■ **Exercise objective**
Make an exact copy of all the records.

■ **Data records**
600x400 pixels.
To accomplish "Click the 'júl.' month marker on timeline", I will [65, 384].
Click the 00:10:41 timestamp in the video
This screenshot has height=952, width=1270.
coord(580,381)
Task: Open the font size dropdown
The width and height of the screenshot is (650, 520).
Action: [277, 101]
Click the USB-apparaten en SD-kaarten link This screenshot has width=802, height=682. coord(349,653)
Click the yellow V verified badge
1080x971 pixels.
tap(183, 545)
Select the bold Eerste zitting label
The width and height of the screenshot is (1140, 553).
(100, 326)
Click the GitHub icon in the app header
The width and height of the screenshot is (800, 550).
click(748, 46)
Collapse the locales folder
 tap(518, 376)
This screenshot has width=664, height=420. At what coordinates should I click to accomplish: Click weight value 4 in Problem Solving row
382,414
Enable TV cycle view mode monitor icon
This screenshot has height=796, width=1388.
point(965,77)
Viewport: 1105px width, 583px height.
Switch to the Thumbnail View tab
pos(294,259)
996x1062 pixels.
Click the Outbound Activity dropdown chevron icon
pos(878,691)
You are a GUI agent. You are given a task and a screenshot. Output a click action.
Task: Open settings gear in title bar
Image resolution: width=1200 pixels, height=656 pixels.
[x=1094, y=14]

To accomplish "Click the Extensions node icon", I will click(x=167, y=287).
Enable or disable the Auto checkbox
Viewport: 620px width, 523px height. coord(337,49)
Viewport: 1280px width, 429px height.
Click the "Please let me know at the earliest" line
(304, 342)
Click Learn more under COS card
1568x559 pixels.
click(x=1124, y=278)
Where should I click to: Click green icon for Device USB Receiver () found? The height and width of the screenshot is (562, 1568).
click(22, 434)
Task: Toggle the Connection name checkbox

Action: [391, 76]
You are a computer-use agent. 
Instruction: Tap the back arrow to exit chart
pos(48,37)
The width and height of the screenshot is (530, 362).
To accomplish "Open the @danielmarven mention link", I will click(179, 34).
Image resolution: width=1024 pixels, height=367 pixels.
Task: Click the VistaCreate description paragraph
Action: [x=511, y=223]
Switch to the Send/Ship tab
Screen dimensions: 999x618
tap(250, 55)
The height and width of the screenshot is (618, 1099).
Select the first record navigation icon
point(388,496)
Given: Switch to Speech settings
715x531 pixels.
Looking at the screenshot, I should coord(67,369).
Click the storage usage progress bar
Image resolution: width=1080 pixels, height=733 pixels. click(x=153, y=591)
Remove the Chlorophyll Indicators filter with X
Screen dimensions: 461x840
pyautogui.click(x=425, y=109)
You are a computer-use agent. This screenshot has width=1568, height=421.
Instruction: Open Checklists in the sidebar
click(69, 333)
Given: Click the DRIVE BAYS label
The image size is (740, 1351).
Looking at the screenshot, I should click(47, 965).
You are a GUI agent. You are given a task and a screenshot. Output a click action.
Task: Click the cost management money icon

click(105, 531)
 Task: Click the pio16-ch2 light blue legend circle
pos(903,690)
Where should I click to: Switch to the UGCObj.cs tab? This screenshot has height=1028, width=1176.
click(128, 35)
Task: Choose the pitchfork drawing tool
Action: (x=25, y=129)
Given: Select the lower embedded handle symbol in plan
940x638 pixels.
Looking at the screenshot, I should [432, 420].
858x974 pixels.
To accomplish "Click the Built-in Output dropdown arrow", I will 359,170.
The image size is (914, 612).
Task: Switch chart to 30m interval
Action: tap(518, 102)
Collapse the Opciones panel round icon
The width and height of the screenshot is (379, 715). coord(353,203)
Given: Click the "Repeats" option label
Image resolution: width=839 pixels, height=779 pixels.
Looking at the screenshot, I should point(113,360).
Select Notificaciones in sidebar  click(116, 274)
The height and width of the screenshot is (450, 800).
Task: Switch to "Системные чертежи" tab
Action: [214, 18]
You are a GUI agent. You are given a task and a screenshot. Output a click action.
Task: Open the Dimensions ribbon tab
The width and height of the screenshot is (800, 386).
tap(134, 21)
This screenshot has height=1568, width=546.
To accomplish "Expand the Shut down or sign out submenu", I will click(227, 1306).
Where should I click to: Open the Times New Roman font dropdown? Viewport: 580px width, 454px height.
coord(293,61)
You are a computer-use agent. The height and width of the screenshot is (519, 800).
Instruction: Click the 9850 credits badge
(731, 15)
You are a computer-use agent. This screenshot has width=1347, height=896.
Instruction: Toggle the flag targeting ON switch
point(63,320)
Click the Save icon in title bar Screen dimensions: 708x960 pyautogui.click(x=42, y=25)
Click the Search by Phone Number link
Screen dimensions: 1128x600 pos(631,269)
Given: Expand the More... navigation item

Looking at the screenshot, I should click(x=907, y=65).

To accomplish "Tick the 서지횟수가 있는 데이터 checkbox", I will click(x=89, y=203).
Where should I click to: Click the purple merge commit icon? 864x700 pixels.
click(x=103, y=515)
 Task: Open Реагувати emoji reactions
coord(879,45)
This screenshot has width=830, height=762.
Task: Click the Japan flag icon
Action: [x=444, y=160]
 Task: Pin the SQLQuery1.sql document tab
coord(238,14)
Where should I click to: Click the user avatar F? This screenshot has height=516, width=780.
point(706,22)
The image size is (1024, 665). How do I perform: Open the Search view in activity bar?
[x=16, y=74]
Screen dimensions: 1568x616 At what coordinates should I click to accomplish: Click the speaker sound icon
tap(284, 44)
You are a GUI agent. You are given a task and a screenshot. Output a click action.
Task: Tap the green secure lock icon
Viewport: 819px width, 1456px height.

■ **Response area**
600x400 pixels.
To accomplish "Click the 'júl.' month marker on timeline", I will [65, 384].
Click the 00:10:41 timestamp in the video
This screenshot has height=952, width=1270.
coord(580,381)
Task: Open the font size dropdown
The width and height of the screenshot is (650, 520).
Action: [277, 101]
Click the USB-apparaten en SD-kaarten link This screenshot has width=802, height=682. coord(349,653)
Click the yellow V verified badge
1080x971 pixels.
tap(183, 545)
Select the bold Eerste zitting label
The width and height of the screenshot is (1140, 553).
(100, 326)
Click the GitHub icon in the app header
The width and height of the screenshot is (800, 550).
click(748, 46)
Collapse the locales folder
 tap(518, 376)
This screenshot has width=664, height=420. At what coordinates should I click to accomplish: Click weight value 4 in Problem Solving row
382,414
Enable TV cycle view mode monitor icon
This screenshot has height=796, width=1388.
point(965,77)
Viewport: 1105px width, 583px height.
Switch to the Thumbnail View tab
pos(294,259)
996x1062 pixels.
Click the Outbound Activity dropdown chevron icon
pos(878,691)
You are a GUI agent. You are given a task and a screenshot. Output a click action.
Task: Open settings gear in title bar
Image resolution: width=1200 pixels, height=656 pixels.
[x=1094, y=14]

To accomplish "Click the Extensions node icon", I will click(x=167, y=287).
Enable or disable the Auto checkbox
Viewport: 620px width, 523px height. coord(337,49)
Viewport: 1280px width, 429px height.
Click the "Please let me know at the earliest" line
(304, 342)
Click Learn more under COS card
1568x559 pixels.
click(x=1124, y=278)
Where should I click to: Click green icon for Device USB Receiver () found? The height and width of the screenshot is (562, 1568).
click(22, 434)
Task: Toggle the Connection name checkbox

Action: [391, 76]
You are a computer-use agent. 
Instruction: Tap the back arrow to exit chart
pos(48,37)
The width and height of the screenshot is (530, 362).
To accomplish "Open the @danielmarven mention link", I will click(179, 34).
Image resolution: width=1024 pixels, height=367 pixels.
Task: Click the VistaCreate description paragraph
Action: [x=511, y=223]
Switch to the Send/Ship tab
Screen dimensions: 999x618
tap(250, 55)
The height and width of the screenshot is (618, 1099).
Select the first record navigation icon
point(388,496)
Given: Switch to Speech settings
715x531 pixels.
Looking at the screenshot, I should coord(67,369).
Click the storage usage progress bar
Image resolution: width=1080 pixels, height=733 pixels. click(x=153, y=591)
Remove the Chlorophyll Indicators filter with X
Screen dimensions: 461x840
pyautogui.click(x=425, y=109)
You are a computer-use agent. This screenshot has width=1568, height=421.
Instruction: Open Checklists in the sidebar
click(69, 333)
Given: Click the DRIVE BAYS label
The image size is (740, 1351).
Looking at the screenshot, I should click(47, 965).
You are a GUI agent. You are given a task and a screenshot. Output a click action.
Task: Click the cost management money icon

click(105, 531)
 Task: Click the pio16-ch2 light blue legend circle
pos(903,690)
Where should I click to: Switch to the UGCObj.cs tab? This screenshot has height=1028, width=1176.
click(128, 35)
Task: Choose the pitchfork drawing tool
Action: (x=25, y=129)
Given: Select the lower embedded handle symbol in plan
940x638 pixels.
Looking at the screenshot, I should [432, 420].
858x974 pixels.
To accomplish "Click the Built-in Output dropdown arrow", I will 359,170.
The image size is (914, 612).
Task: Switch chart to 30m interval
Action: tap(518, 102)
Collapse the Opciones panel round icon
The width and height of the screenshot is (379, 715). coord(353,203)
Given: Click the "Repeats" option label
Image resolution: width=839 pixels, height=779 pixels.
Looking at the screenshot, I should point(113,360).
Select Notificaciones in sidebar  click(116, 274)
The height and width of the screenshot is (450, 800).
Task: Switch to "Системные чертежи" tab
Action: [214, 18]
You are a GUI agent. You are given a task and a screenshot. Output a click action.
Task: Open the Dimensions ribbon tab
The width and height of the screenshot is (800, 386).
tap(134, 21)
This screenshot has height=1568, width=546.
To accomplish "Expand the Shut down or sign out submenu", I will click(227, 1306).
Where should I click to: Open the Times New Roman font dropdown? Viewport: 580px width, 454px height.
coord(293,61)
You are a computer-use agent. The height and width of the screenshot is (519, 800).
Instruction: Click the 9850 credits badge
(731, 15)
You are a computer-use agent. This screenshot has width=1347, height=896.
Instruction: Toggle the flag targeting ON switch
point(63,320)
Click the Save icon in title bar Screen dimensions: 708x960 pyautogui.click(x=42, y=25)
Click the Search by Phone Number link
Screen dimensions: 1128x600 pos(631,269)
Given: Expand the More... navigation item

Looking at the screenshot, I should click(x=907, y=65).

To accomplish "Tick the 서지횟수가 있는 데이터 checkbox", I will click(x=89, y=203).
Where should I click to: Click the purple merge commit icon? 864x700 pixels.
click(x=103, y=515)
 Task: Open Реагувати emoji reactions
coord(879,45)
This screenshot has width=830, height=762.
Task: Click the Japan flag icon
Action: [x=444, y=160]
 Task: Pin the SQLQuery1.sql document tab
coord(238,14)
Where should I click to: Click the user avatar F? This screenshot has height=516, width=780.
point(706,22)
The image size is (1024, 665). How do I perform: Open the Search view in activity bar?
[x=16, y=74]
Screen dimensions: 1568x616 At what coordinates should I click to accomplish: Click the speaker sound icon
tap(284, 44)
You are a GUI agent. You are given a task and a screenshot. Output a click action.
Task: Tap the green secure lock icon
Viewport: 819px width, 1456px height.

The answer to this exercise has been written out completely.